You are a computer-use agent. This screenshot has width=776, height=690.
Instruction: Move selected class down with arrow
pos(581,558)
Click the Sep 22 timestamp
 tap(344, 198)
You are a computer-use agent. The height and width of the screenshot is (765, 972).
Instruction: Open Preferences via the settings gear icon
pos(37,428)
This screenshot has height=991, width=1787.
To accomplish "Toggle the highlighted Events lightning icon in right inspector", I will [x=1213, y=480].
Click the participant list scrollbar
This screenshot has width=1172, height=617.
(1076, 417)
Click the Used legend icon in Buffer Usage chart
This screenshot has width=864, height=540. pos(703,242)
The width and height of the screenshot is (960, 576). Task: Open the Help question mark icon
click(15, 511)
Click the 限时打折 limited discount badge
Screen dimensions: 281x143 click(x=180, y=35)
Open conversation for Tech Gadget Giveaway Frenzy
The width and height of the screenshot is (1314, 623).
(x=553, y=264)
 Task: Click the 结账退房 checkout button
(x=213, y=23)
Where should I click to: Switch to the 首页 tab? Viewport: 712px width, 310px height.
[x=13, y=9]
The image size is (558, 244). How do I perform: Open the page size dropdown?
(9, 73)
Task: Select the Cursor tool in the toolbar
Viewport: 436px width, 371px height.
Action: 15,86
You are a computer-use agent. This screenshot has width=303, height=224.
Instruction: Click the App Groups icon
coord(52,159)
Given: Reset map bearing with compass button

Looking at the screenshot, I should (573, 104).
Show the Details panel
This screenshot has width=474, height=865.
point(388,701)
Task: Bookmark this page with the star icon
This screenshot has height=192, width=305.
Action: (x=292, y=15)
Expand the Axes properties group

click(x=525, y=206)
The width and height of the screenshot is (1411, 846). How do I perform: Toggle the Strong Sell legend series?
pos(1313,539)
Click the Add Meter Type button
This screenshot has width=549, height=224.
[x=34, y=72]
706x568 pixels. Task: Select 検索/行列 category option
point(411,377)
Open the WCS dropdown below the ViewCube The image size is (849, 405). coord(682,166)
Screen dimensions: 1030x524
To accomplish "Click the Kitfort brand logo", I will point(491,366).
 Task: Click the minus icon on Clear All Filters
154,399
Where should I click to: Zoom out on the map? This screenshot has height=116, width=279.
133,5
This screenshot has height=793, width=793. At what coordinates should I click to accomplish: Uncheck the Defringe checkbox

---*---

__What is required__: Copy all of the records above word for word, keeping every line unchanged.

__Solution to the problem__:
You are a computer-use agent. This screenshot has width=776, height=690.
Instruction: Move selected class down with arrow
pos(581,558)
Click the Sep 22 timestamp
 tap(344, 198)
You are a computer-use agent. The height and width of the screenshot is (765, 972).
Instruction: Open Preferences via the settings gear icon
pos(37,428)
This screenshot has height=991, width=1787.
To accomplish "Toggle the highlighted Events lightning icon in right inspector", I will [x=1213, y=480].
Click the participant list scrollbar
This screenshot has width=1172, height=617.
(1076, 417)
Click the Used legend icon in Buffer Usage chart
This screenshot has width=864, height=540. pos(703,242)
The width and height of the screenshot is (960, 576). Task: Open the Help question mark icon
click(15, 511)
Click the 限时打折 limited discount badge
Screen dimensions: 281x143 click(x=180, y=35)
Open conversation for Tech Gadget Giveaway Frenzy
The width and height of the screenshot is (1314, 623).
(x=553, y=264)
 Task: Click the 结账退房 checkout button
(x=213, y=23)
Where should I click to: Switch to the 首页 tab? Viewport: 712px width, 310px height.
[x=13, y=9]
The image size is (558, 244). How do I perform: Open the page size dropdown?
(9, 73)
Task: Select the Cursor tool in the toolbar
Viewport: 436px width, 371px height.
Action: 15,86
You are a computer-use agent. This screenshot has width=303, height=224.
Instruction: Click the App Groups icon
coord(52,159)
Given: Reset map bearing with compass button

Looking at the screenshot, I should (573, 104).
Show the Details panel
This screenshot has width=474, height=865.
point(388,701)
Task: Bookmark this page with the star icon
This screenshot has height=192, width=305.
Action: (x=292, y=15)
Expand the Axes properties group

click(x=525, y=206)
The width and height of the screenshot is (1411, 846). How do I perform: Toggle the Strong Sell legend series?
pos(1313,539)
Click the Add Meter Type button
This screenshot has width=549, height=224.
[x=34, y=72]
706x568 pixels. Task: Select 検索/行列 category option
point(411,377)
Open the WCS dropdown below the ViewCube The image size is (849, 405). coord(682,166)
Screen dimensions: 1030x524
To accomplish "Click the Kitfort brand logo", I will point(491,366).
 Task: Click the minus icon on Clear All Filters
154,399
Where should I click to: Zoom out on the map? This screenshot has height=116, width=279.
133,5
This screenshot has height=793, width=793. At what coordinates should I click to accomplish: Uncheck the Defringe checkbox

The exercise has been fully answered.